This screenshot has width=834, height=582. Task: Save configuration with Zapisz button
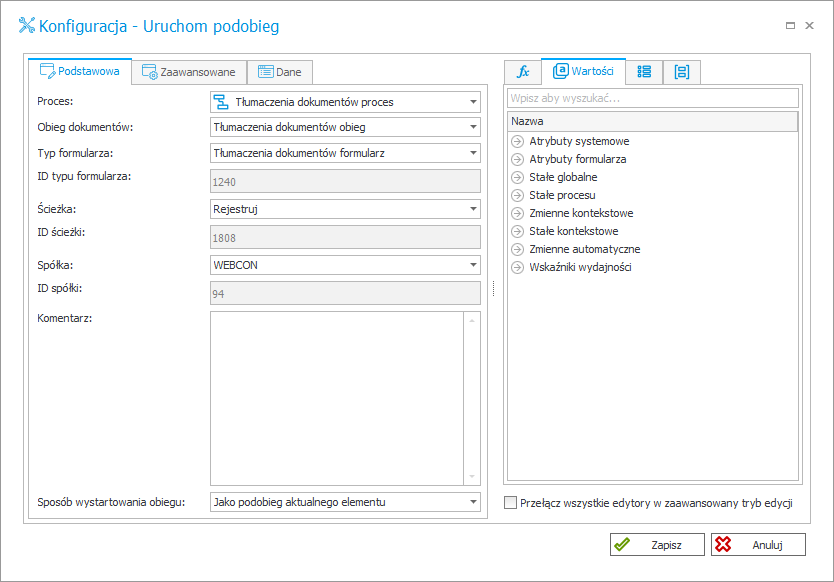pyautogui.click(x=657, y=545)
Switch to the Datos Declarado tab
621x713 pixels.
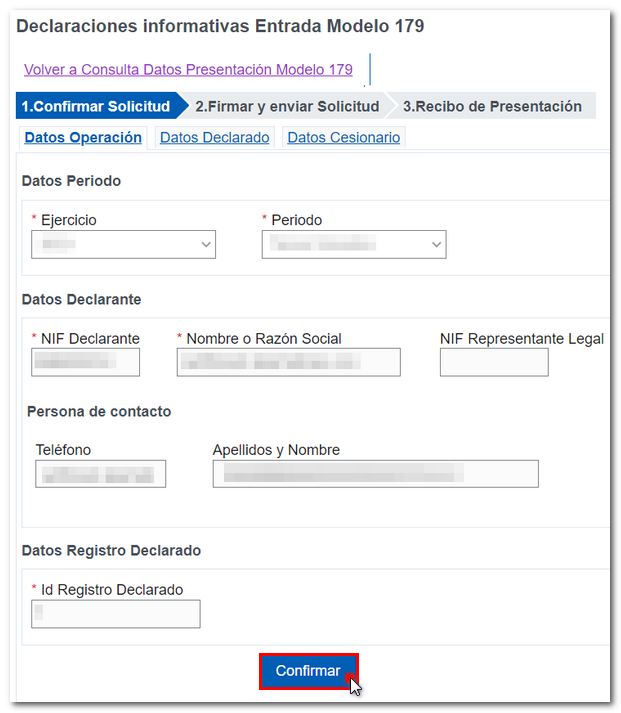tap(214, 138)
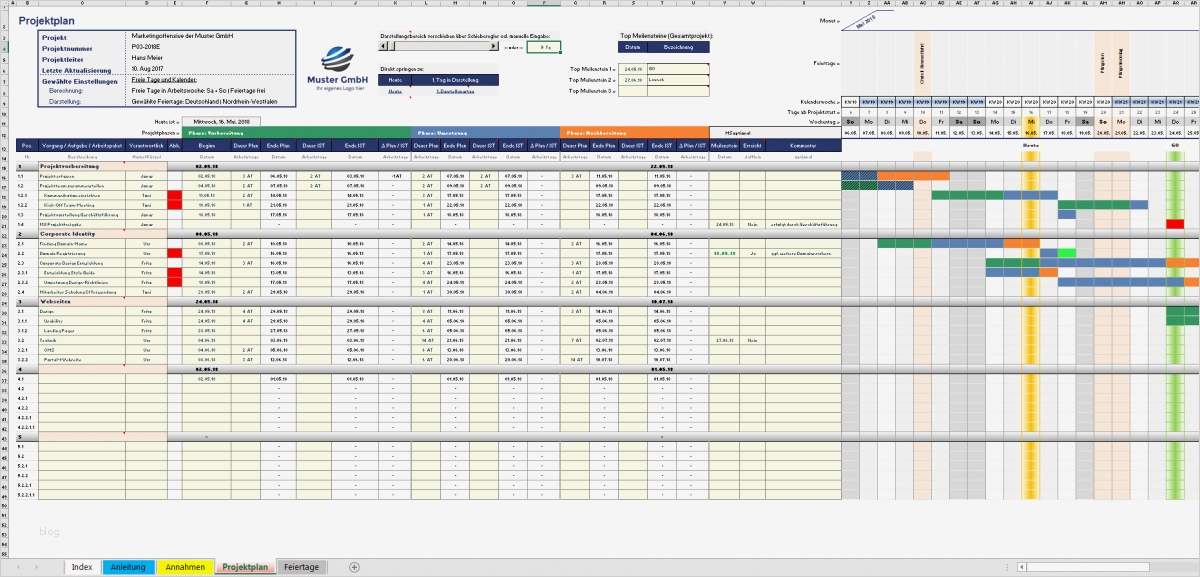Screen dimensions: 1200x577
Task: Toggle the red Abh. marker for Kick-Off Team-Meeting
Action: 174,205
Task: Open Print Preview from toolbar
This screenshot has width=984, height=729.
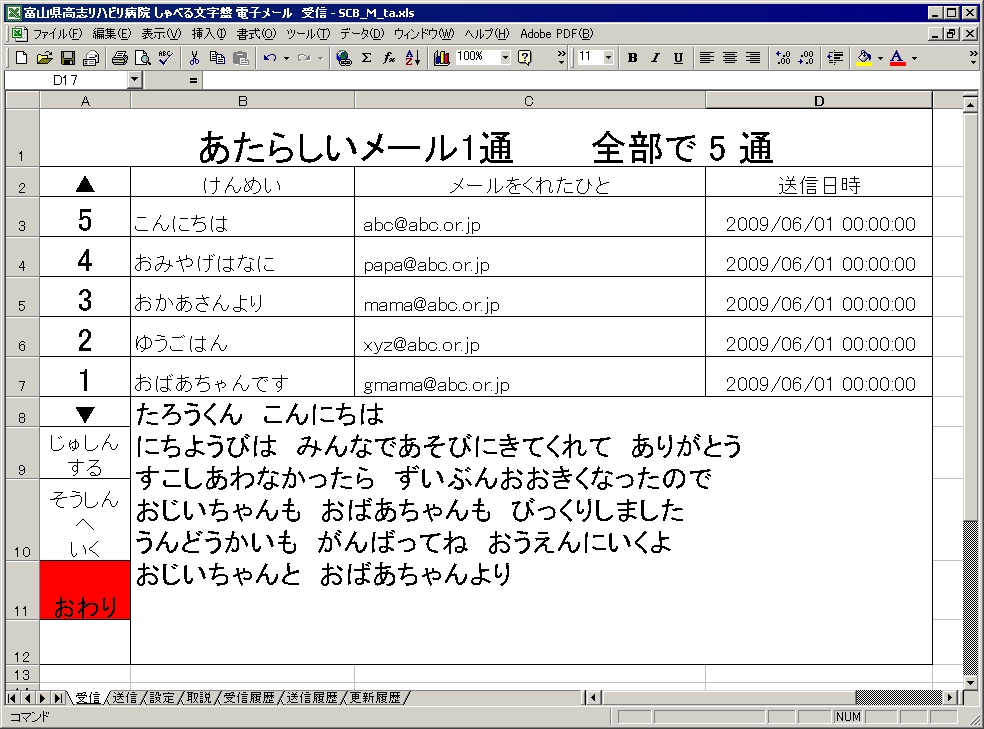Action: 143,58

* * *

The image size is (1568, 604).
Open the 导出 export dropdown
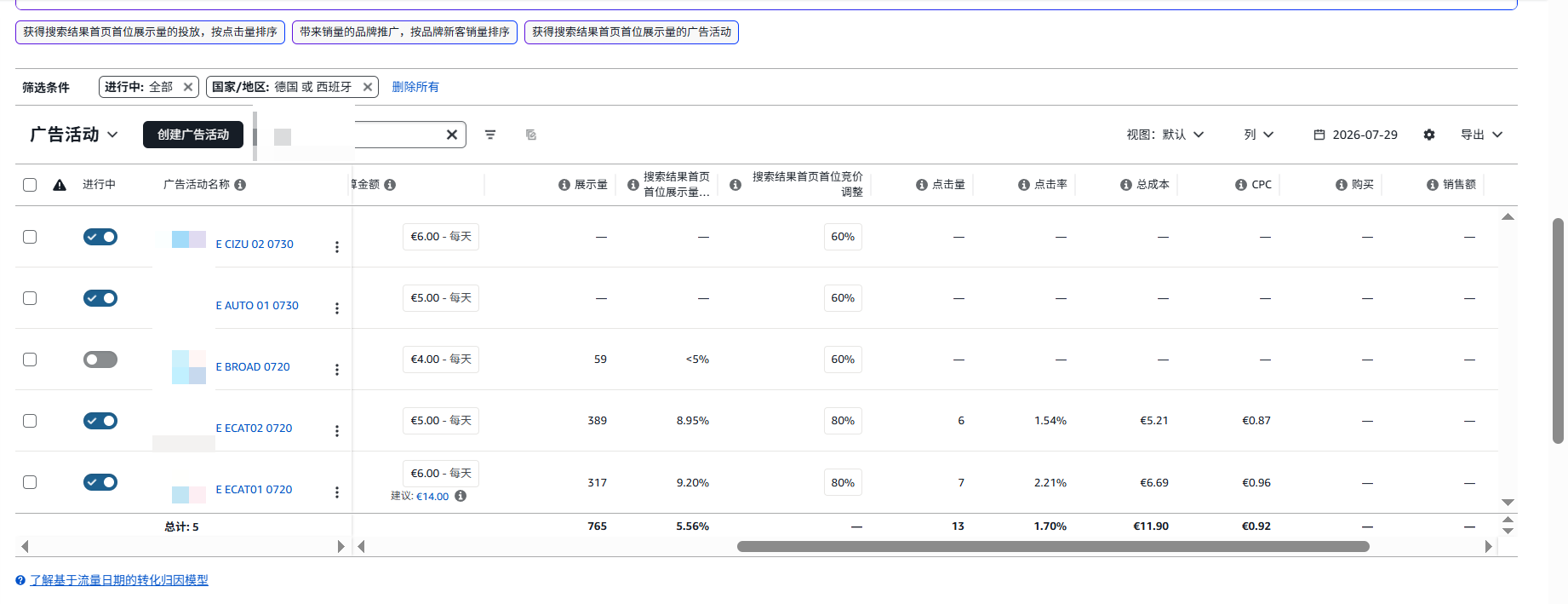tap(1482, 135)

▶ **PROBLEM**
Leaving every picture aside, reproduce exactly the lines above from the one with "This screenshot has width=834, height=582." up to and including the one with "Task: Open Print Preview from toolbar", and no others.

▶ **OUTPUT**
This screenshot has width=834, height=582. Task: Save configuration with Zapisz button
pyautogui.click(x=657, y=545)
Switch to the Datos Declarado tab
621x713 pixels.
tap(214, 138)
Screen dimensions: 1200x577
Task: Toggle the red Abh. marker for Kick-Off Team-Meeting
Action: 174,205
Task: Open Print Preview from toolbar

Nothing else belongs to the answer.